• [What to do]:
Write the data below out again, unchanged.

-----

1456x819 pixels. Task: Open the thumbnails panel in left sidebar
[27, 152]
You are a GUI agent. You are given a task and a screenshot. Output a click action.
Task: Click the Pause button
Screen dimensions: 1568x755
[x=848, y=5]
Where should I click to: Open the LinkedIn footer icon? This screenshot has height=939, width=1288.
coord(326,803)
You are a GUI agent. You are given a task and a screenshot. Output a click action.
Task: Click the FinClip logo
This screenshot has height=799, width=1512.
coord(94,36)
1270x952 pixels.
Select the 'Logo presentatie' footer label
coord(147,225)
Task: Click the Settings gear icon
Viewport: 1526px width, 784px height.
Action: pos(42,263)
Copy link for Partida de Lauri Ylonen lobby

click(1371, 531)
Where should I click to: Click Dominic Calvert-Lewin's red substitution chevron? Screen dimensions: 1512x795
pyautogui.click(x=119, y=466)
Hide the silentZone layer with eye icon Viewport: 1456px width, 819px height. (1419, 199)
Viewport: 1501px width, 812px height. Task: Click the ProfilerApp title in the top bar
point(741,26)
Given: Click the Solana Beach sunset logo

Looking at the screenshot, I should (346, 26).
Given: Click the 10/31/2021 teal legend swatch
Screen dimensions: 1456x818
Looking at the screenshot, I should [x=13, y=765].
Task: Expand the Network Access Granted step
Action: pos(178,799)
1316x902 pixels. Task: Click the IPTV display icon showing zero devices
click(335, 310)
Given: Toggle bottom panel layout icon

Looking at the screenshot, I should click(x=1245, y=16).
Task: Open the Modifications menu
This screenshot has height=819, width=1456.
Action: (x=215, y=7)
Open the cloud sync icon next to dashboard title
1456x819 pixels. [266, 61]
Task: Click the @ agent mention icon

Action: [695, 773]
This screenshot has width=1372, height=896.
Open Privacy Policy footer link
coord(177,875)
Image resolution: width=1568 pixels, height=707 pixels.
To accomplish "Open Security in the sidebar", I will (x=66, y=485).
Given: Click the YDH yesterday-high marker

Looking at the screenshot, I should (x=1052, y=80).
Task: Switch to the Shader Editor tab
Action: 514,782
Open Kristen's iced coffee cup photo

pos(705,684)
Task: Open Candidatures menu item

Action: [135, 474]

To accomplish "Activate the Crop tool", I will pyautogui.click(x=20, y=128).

-----

• [Answer to the exercise]:
1456x819 pixels. Task: Open the thumbnails panel in left sidebar
[27, 152]
You are a GUI agent. You are given a task and a screenshot. Output a click action.
Task: Click the Pause button
Screen dimensions: 1568x755
[x=848, y=5]
Where should I click to: Open the LinkedIn footer icon? This screenshot has height=939, width=1288.
coord(326,803)
You are a GUI agent. You are given a task and a screenshot. Output a click action.
Task: Click the FinClip logo
This screenshot has height=799, width=1512.
coord(94,36)
1270x952 pixels.
Select the 'Logo presentatie' footer label
coord(147,225)
Task: Click the Settings gear icon
Viewport: 1526px width, 784px height.
Action: pos(42,263)
Copy link for Partida de Lauri Ylonen lobby

click(1371, 531)
Where should I click to: Click Dominic Calvert-Lewin's red substitution chevron? Screen dimensions: 1512x795
pyautogui.click(x=119, y=466)
Hide the silentZone layer with eye icon Viewport: 1456px width, 819px height. (1419, 199)
Viewport: 1501px width, 812px height. Task: Click the ProfilerApp title in the top bar
point(741,26)
Given: Click the Solana Beach sunset logo

Looking at the screenshot, I should (346, 26).
Given: Click the 10/31/2021 teal legend swatch
Screen dimensions: 1456x818
Looking at the screenshot, I should [x=13, y=765].
Task: Expand the Network Access Granted step
Action: pos(178,799)
1316x902 pixels. Task: Click the IPTV display icon showing zero devices
click(335, 310)
Given: Toggle bottom panel layout icon

Looking at the screenshot, I should click(x=1245, y=16).
Task: Open the Modifications menu
This screenshot has height=819, width=1456.
Action: (x=215, y=7)
Open the cloud sync icon next to dashboard title
1456x819 pixels. [266, 61]
Task: Click the @ agent mention icon

Action: [695, 773]
This screenshot has width=1372, height=896.
Open Privacy Policy footer link
coord(177,875)
Image resolution: width=1568 pixels, height=707 pixels.
To accomplish "Open Security in the sidebar", I will (x=66, y=485).
Given: Click the YDH yesterday-high marker

Looking at the screenshot, I should (x=1052, y=80).
Task: Switch to the Shader Editor tab
Action: 514,782
Open Kristen's iced coffee cup photo

pos(705,684)
Task: Open Candidatures menu item

Action: [135, 474]

To accomplish "Activate the Crop tool", I will pyautogui.click(x=20, y=128).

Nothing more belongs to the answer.